Passage given
[start]

CAMBIARE COME CALCOLIAMO SHORTEST PATH ---> PASSARE PER PESI MAGGIORI (E COMMENTARE)

In [None]:
def shortest_path(G,source,target):
    dist = {}
    prev = {}
    nodes_list=[]
    #Initialization
    for node in nx.nodes(G):
        dist.update({node : math.inf}) # A dict with the nodes and the distances (We initialize all the distances as + infinite)
        prev.update({node : None}) # A dict with the previous node of each node 
        nodes_list.append(node) # A list with the nodes that have not been visited
    dist[source] = 0 # We initialize the distance of the source node as 0
    
    while len(nodes_list) != 0: # We will do the next steps until we'll have visited all the nodes are we'll have found the target node
       
        # the algorithm starts visiting the node with the lower distance
        dist_list =[] 
        for node in nodes_list:
            dist_list.append(dist[node])

[end]

Source data
[start]

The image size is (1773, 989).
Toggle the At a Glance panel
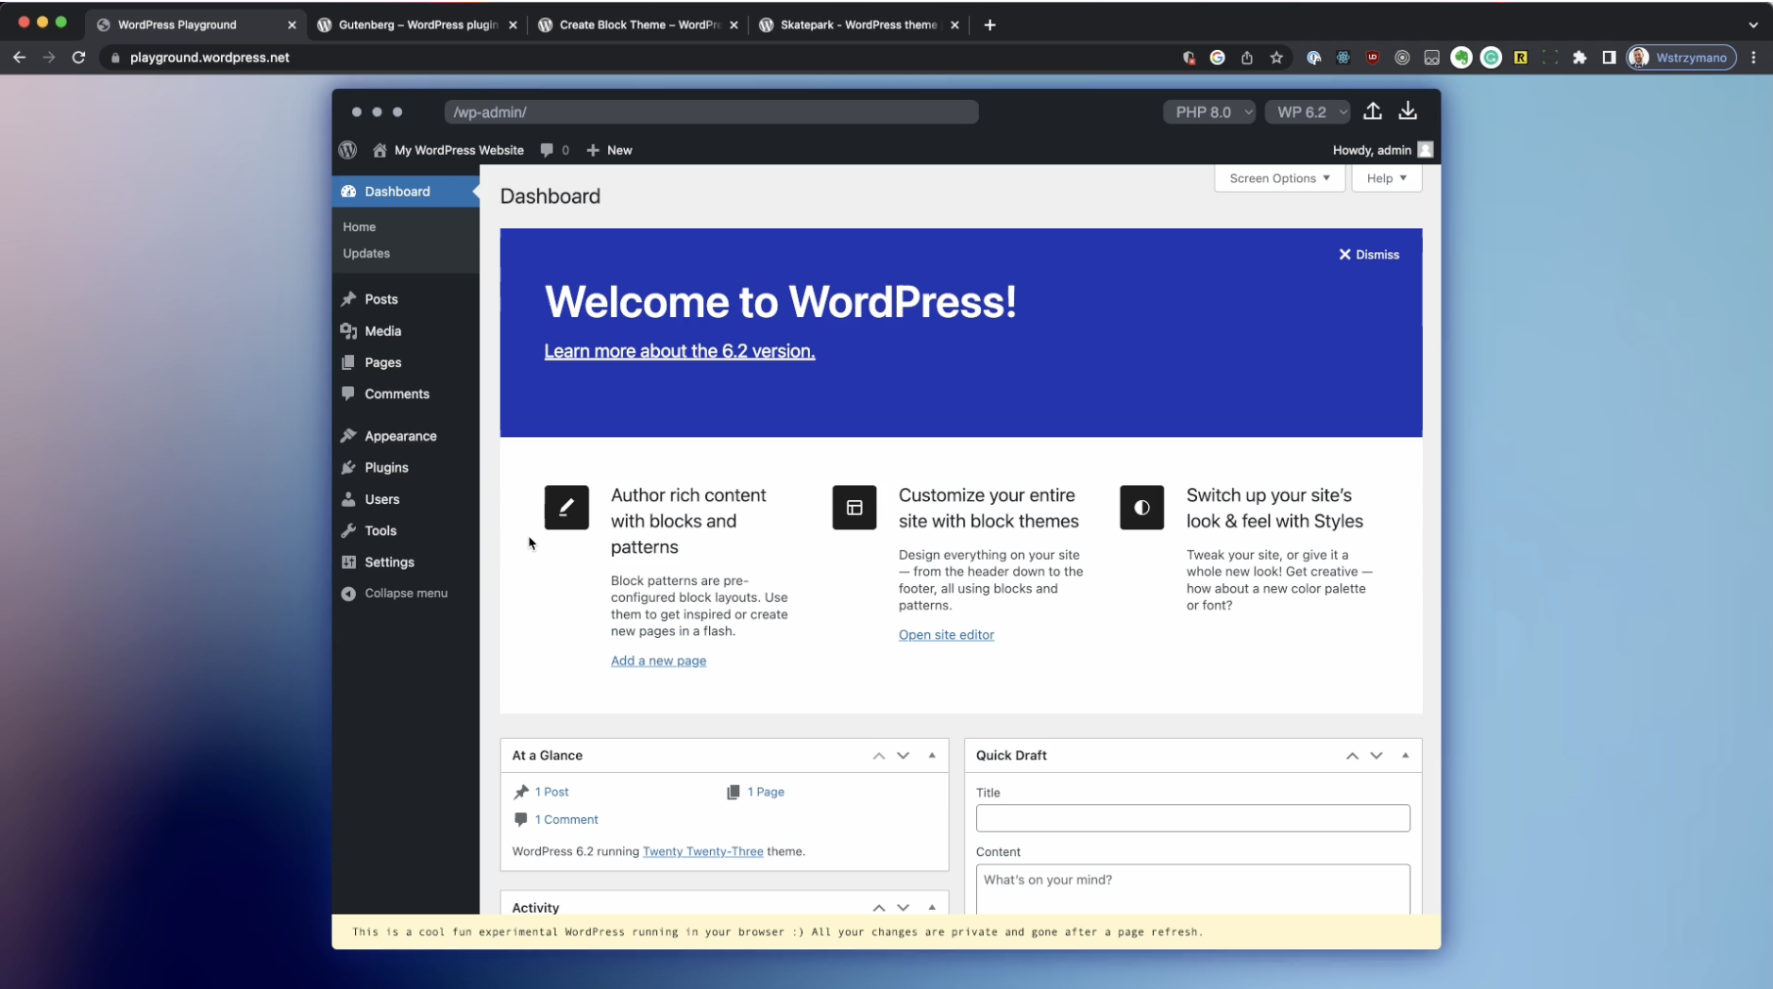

[end]

Directions
From the shortest-path code, reproduce the part starting with "while len(nodes_list) != 0: #" and going on through "dist_list.append(dist[node])". This data has no connection to the shortest-path code.

Complete output
while len(nodes_list) != 0: # We will do the next steps until we'll have visited all the nodes are we'll have found the target node
       
        # the algorithm starts visiting the node with the lower distance
        dist_list =[] 
        for node in nodes_list:
            dist_list.append(dist[node])